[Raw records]
==========
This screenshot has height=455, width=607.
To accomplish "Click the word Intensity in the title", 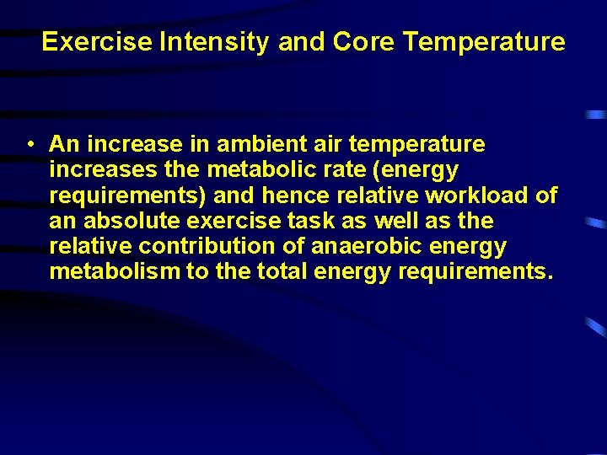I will [215, 42].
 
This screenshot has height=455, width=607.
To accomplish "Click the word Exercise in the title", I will [98, 42].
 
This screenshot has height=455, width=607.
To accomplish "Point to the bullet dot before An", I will [30, 145].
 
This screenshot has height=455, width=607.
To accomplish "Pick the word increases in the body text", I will [101, 170].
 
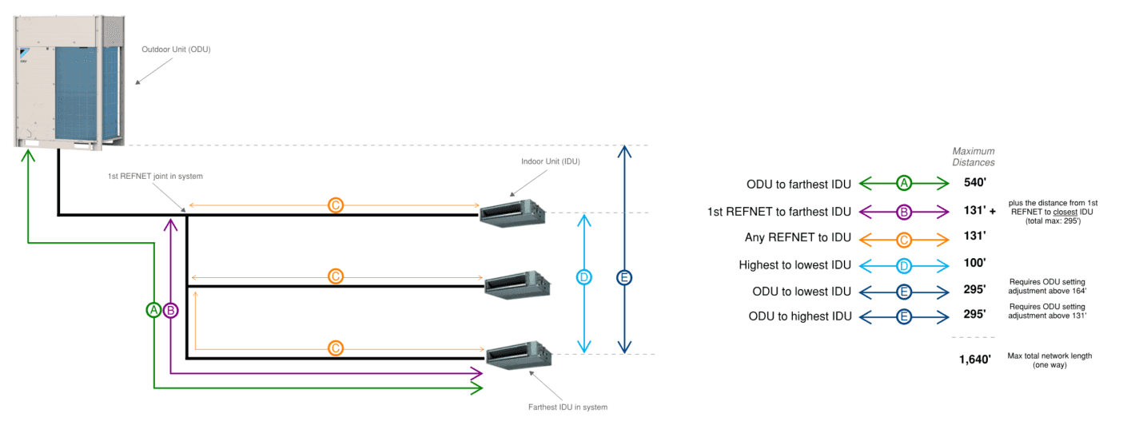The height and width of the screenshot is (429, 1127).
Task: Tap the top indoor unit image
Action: click(x=512, y=213)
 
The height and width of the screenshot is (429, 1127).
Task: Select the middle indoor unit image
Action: click(x=517, y=282)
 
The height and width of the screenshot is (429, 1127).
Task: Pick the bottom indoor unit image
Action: click(x=518, y=354)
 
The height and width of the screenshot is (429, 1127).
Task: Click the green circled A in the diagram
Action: click(x=154, y=310)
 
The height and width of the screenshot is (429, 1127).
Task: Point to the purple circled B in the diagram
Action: click(x=170, y=310)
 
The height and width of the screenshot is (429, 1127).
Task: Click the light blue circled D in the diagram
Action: click(x=584, y=277)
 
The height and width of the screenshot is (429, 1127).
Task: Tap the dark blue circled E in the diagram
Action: click(x=624, y=277)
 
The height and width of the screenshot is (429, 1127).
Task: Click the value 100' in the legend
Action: click(x=975, y=263)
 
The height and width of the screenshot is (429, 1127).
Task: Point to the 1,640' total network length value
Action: click(x=975, y=359)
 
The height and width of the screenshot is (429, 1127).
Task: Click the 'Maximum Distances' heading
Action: click(x=974, y=157)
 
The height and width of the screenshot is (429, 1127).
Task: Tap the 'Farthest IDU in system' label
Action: click(x=567, y=407)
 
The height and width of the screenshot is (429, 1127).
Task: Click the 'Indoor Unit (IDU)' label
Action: click(x=550, y=161)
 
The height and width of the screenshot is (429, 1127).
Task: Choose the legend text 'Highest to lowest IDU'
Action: click(x=795, y=264)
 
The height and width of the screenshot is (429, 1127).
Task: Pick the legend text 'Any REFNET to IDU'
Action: click(x=798, y=237)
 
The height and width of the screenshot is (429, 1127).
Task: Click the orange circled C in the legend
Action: click(x=904, y=237)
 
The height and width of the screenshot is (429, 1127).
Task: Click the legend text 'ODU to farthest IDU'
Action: click(x=798, y=184)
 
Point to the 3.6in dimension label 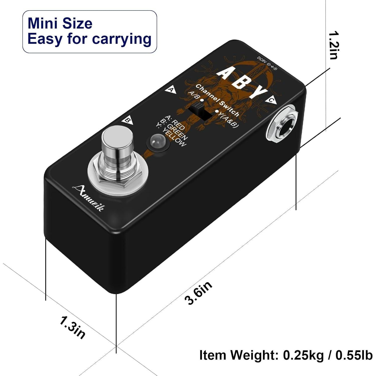click(198, 293)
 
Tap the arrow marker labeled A click(171, 90)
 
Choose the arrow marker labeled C click(272, 100)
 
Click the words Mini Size click(60, 23)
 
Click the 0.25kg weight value click(303, 355)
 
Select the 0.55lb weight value click(354, 355)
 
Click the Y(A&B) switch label click(228, 119)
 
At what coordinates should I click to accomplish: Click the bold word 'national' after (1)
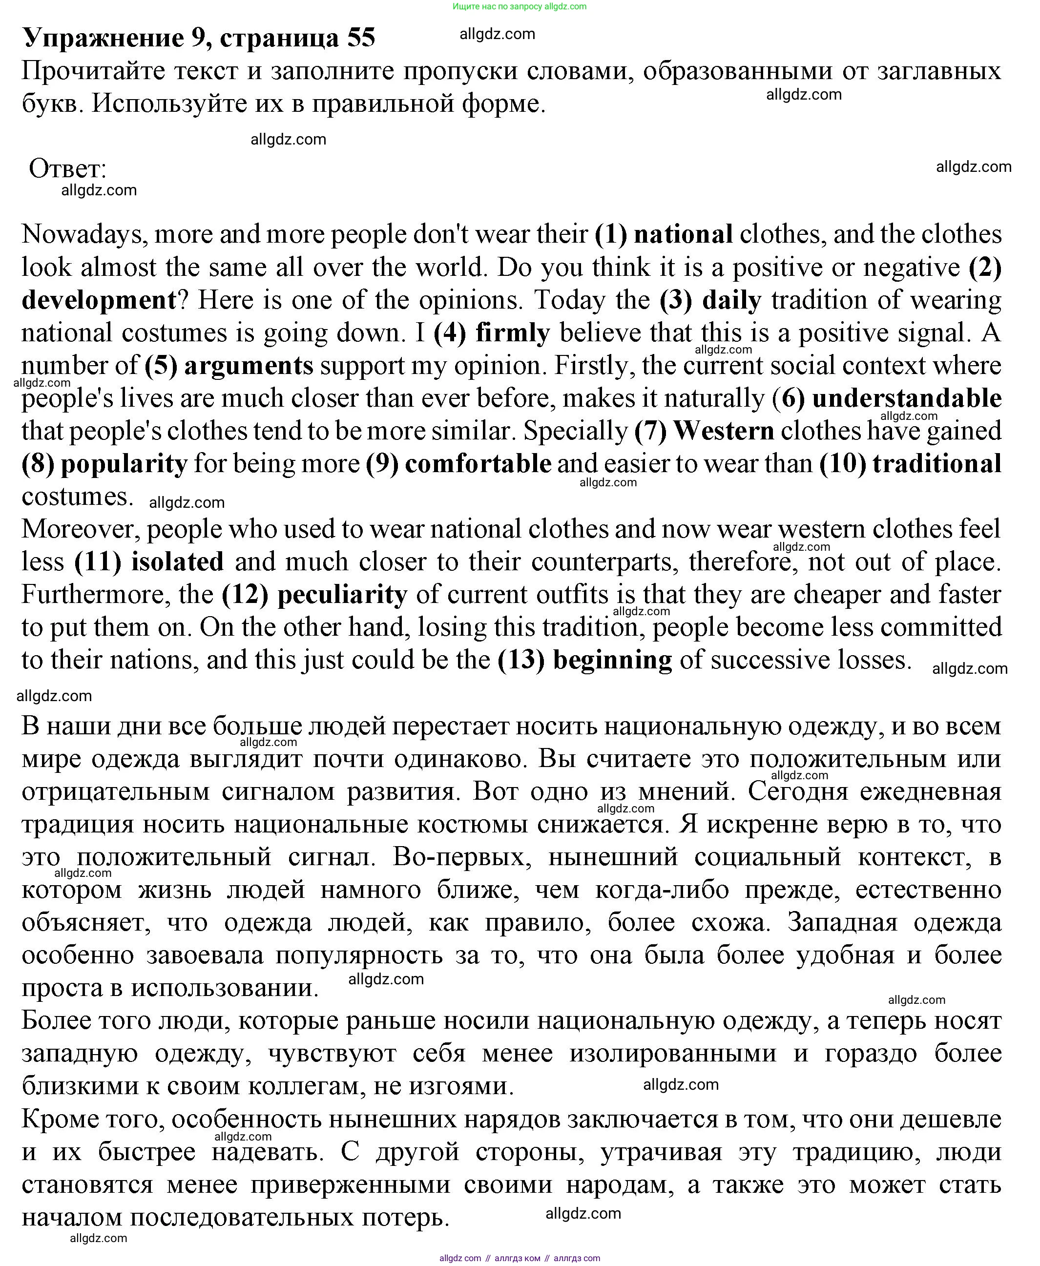click(x=683, y=234)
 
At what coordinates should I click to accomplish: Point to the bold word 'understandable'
click(x=906, y=398)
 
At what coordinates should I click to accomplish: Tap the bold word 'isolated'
click(x=177, y=562)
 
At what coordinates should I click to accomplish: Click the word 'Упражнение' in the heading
click(x=103, y=38)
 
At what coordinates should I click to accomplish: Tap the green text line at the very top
click(x=520, y=6)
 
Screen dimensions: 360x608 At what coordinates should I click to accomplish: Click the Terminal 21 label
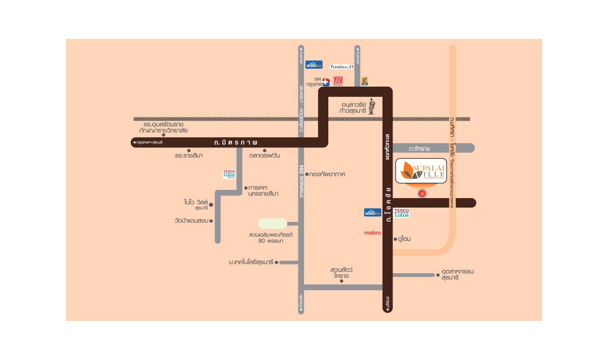[345, 66]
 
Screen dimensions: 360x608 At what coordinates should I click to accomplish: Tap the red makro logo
[372, 233]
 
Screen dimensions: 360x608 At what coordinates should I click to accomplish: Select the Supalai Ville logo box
[422, 171]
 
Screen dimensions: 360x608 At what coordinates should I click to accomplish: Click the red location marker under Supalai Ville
[422, 193]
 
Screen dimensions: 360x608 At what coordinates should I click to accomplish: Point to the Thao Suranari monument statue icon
[371, 106]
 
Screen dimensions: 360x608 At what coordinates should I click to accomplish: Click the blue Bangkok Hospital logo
[326, 82]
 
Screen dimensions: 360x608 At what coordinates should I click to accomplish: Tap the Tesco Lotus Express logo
[229, 174]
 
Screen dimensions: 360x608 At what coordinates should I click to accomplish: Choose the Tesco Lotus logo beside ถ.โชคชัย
[401, 213]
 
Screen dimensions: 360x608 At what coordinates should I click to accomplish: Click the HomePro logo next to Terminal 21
[314, 64]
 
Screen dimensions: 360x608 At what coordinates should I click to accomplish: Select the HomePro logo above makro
[372, 213]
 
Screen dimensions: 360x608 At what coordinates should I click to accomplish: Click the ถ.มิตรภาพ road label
[236, 142]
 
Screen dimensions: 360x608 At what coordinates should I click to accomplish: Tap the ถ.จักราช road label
[420, 148]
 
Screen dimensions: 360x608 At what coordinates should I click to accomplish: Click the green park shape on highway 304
[273, 223]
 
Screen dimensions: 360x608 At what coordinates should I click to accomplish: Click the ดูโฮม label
[404, 238]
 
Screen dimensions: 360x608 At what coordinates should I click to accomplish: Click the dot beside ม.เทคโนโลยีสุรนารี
[277, 262]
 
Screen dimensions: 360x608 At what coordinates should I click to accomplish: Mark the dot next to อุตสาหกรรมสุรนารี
[438, 275]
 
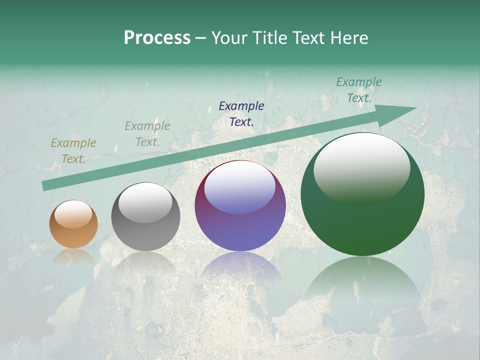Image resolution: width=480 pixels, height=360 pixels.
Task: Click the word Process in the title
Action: [x=157, y=38]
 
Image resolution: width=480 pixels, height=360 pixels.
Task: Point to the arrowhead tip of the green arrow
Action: [x=416, y=108]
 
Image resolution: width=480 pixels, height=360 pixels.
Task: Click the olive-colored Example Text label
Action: [x=74, y=151]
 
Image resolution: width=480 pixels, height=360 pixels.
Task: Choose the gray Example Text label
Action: [x=148, y=134]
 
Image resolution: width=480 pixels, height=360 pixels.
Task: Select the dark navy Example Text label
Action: [x=242, y=114]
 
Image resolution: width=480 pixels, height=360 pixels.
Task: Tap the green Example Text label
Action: [x=359, y=90]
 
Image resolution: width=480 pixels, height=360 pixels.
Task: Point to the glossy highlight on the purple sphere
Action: [x=240, y=186]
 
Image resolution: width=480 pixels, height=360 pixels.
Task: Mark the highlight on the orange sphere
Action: [x=74, y=214]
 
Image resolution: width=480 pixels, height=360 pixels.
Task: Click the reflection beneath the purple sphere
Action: [x=240, y=268]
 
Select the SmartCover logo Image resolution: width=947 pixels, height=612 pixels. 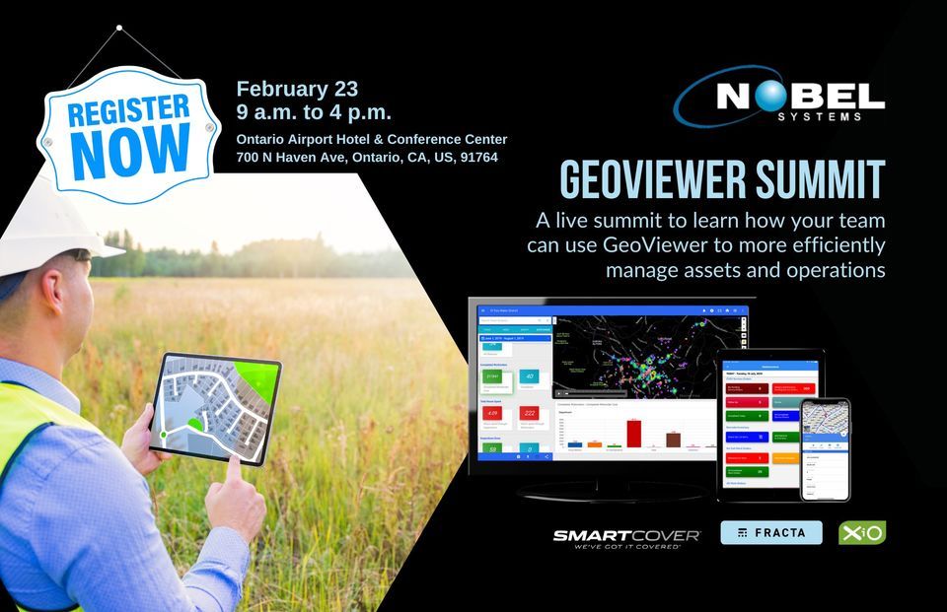(626, 536)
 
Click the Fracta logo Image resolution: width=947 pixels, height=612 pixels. (771, 532)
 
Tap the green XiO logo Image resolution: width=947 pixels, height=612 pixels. (861, 532)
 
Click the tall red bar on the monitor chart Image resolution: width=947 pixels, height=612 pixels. (634, 433)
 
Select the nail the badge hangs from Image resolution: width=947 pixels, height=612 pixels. (119, 29)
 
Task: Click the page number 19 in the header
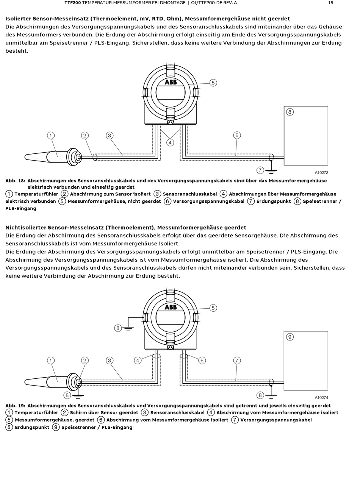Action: (x=331, y=3)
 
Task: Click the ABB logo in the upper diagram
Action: (x=171, y=82)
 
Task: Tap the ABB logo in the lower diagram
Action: (x=171, y=307)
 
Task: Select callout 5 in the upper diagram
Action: (x=213, y=83)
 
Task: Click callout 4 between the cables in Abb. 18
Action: (x=170, y=142)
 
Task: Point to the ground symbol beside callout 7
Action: (x=271, y=171)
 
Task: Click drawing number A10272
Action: (x=321, y=173)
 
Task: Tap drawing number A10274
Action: (x=321, y=398)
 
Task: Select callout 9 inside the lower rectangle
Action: (x=290, y=337)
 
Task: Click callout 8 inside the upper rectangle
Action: (x=290, y=112)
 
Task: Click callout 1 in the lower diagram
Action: (x=51, y=361)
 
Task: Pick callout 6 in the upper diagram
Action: (x=237, y=135)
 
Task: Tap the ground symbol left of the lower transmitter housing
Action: (x=128, y=328)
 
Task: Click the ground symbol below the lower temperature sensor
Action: (x=78, y=396)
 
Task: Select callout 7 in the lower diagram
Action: (x=237, y=361)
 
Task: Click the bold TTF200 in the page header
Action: (x=73, y=3)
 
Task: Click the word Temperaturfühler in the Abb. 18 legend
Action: (x=36, y=194)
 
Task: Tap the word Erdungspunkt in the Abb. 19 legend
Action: (x=32, y=428)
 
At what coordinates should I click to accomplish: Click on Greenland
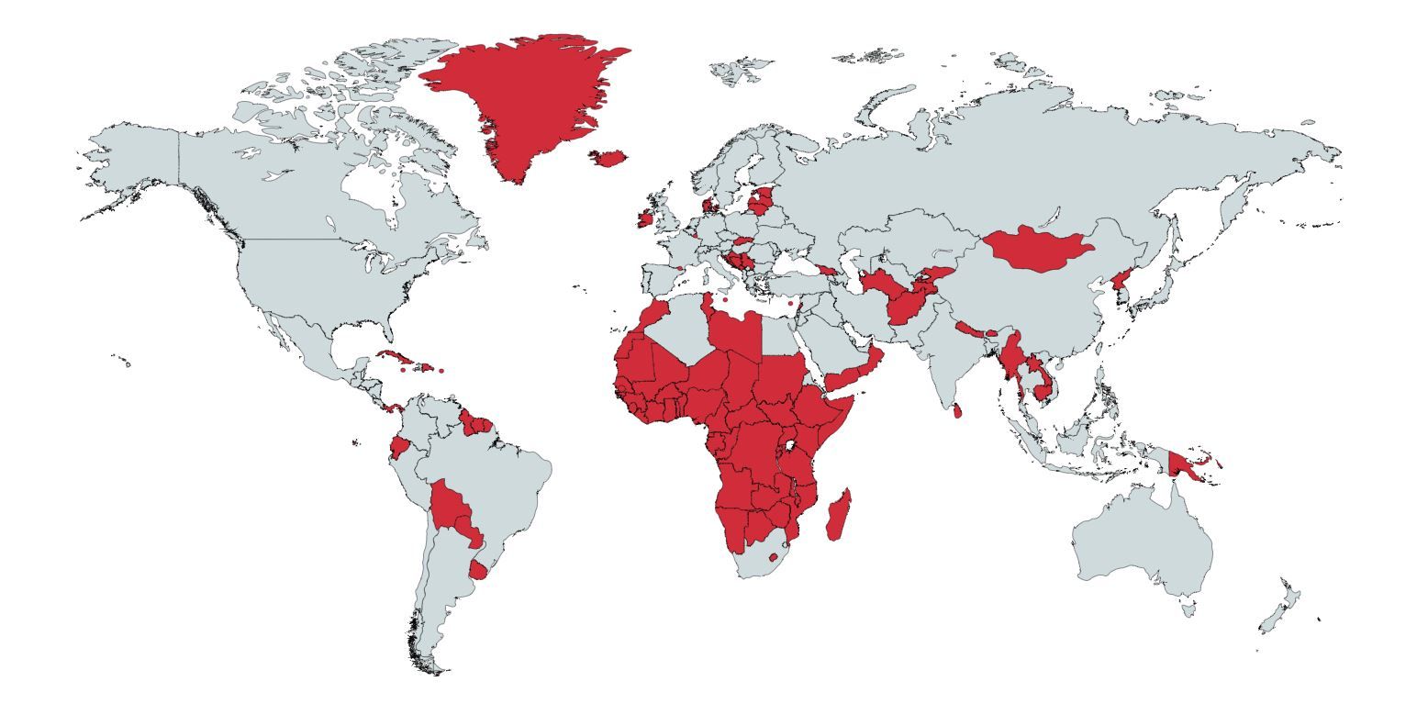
==========
WHAT IS BEING ASKED
Starting at the listing line that has "Click the Fracta" and ending with the line that has "Select the nail", write those lines out again with "logo" swapped for "emblem" and nothing else changed.

FINISHED TASK
Click the Fracta emblem Image resolution: width=947 pixels, height=612 pixels. (771, 532)
 
Tap the green XiO emblem Image resolution: width=947 pixels, height=612 pixels. (861, 532)
 
Click the tall red bar on the monitor chart Image resolution: width=947 pixels, height=612 pixels. (634, 433)
 
Select the nail the badge hangs from Image resolution: width=947 pixels, height=612 pixels. (119, 29)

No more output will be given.